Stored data

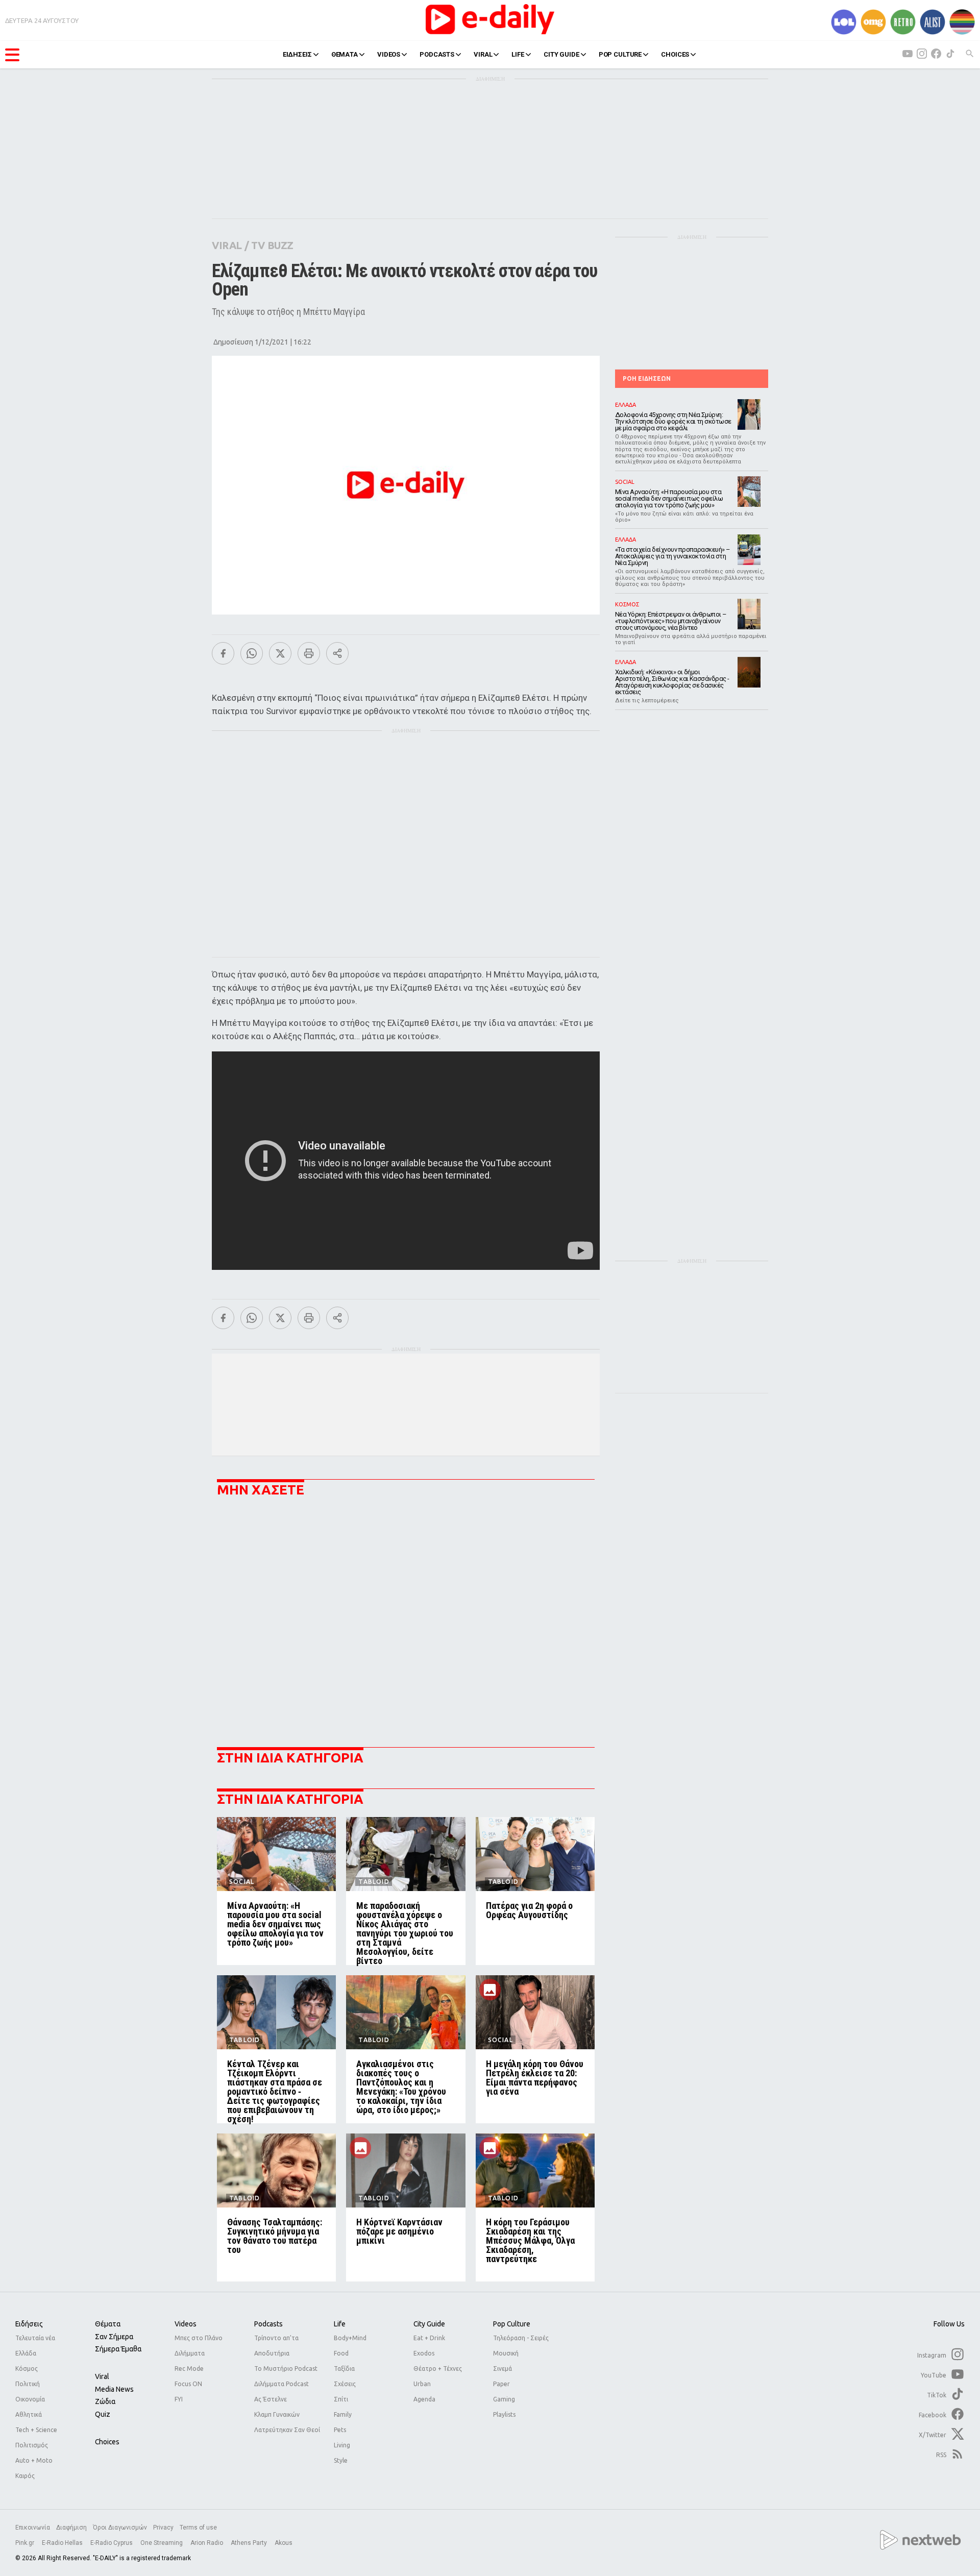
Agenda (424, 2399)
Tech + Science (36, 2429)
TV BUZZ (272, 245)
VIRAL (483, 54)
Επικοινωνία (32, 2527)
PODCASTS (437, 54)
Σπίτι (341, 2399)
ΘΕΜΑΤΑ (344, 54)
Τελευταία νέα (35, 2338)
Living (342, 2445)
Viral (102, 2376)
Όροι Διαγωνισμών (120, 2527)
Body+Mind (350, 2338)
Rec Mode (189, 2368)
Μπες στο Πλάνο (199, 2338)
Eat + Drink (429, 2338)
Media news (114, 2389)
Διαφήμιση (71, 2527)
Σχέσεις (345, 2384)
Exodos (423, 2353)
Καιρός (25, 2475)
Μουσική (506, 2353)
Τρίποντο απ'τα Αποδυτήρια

**What this task involves**
Return the full set of lines above word for word and with no pictures.

**Solution to this problem**
Agenda (424, 2399)
Tech + Science (36, 2429)
TV BUZZ (272, 245)
VIRAL (483, 54)
Επικοινωνία (32, 2527)
PODCASTS (437, 54)
Σπίτι (341, 2399)
ΘΕΜΑΤΑ (344, 54)
Τελευταία νέα (35, 2338)
Living (342, 2445)
Viral (102, 2376)
Όροι Διαγωνισμών (120, 2527)
Body+Mind (350, 2338)
Rec Mode (189, 2368)
Μπες στο Πλάνο (199, 2338)
Eat + Drink (429, 2338)
Media news (114, 2389)
Διαφήμιση (71, 2527)
Σχέσεις (345, 2384)
Exodos (423, 2353)
Καιρός (25, 2475)
Μουσική (506, 2353)
Τρίποντο απ'τα Αποδυτήρια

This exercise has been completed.